Pero la mejor descripción de lo que Diógenes significó para los antiguos es de Máximo de Tiro, filósofo platónico del siglo II d. C.: “Se despojó de todos los condicionantes del entorno, se liberó de las ataduras y recorría libre la tierra, al modo de un ave con uso de razón, sin temor al tirano, sin dejarse constreñir por la ley, ni ocuparse de la política, ni estar agobiado por la crianza de niños, ni encarcelado por el matrimonio, sino que se burlaba de todos esos hombres y de sus ocupaciones como nosotros de los niños pequeños, cuando les vemos tan seriamente ocupados en el juego de las tabas y recibiendo golpes, ganándolas y perdiéndolas. Llevaba el régimen de vida de un rey, pero libre y sin temor […]. Fue más excelso que Licurgo, Solón, Atajerjes y Alejandro y más libre que el propio Sócrates”.

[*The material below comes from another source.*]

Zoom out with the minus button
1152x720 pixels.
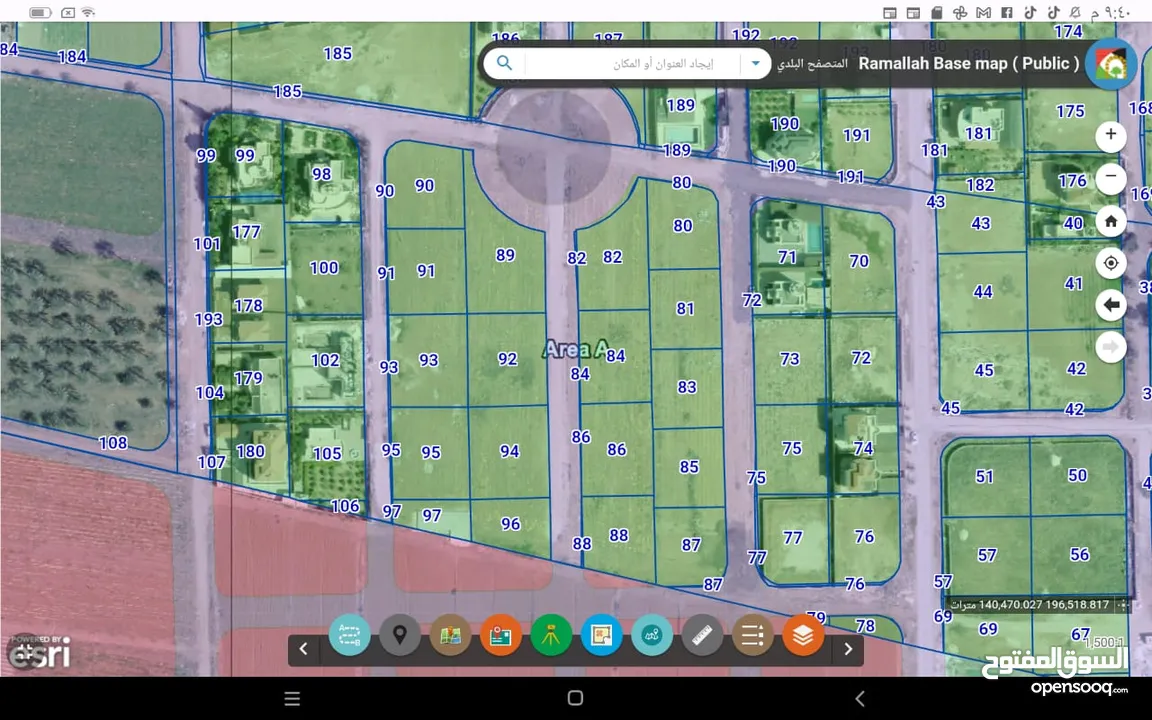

Y hoy, ¿quiénes serían los herederos de los cínicos? ¿Ciorán? ¿Quiénes son los que hoy se atreven a criticar los tópicos más queridos en los que se asienta nuestra sociedad? ¿Agustín García Calvo? Lo único claro es que, como dijo D'Alembert hace más de dos siglos, “cada época, y la nuestra en particular, necesita su Diógenes. Sin embargo, la dificultad consiste en encontrar a hombres que tengan el coraje de ser Diógenes y asumir las consecuencias”.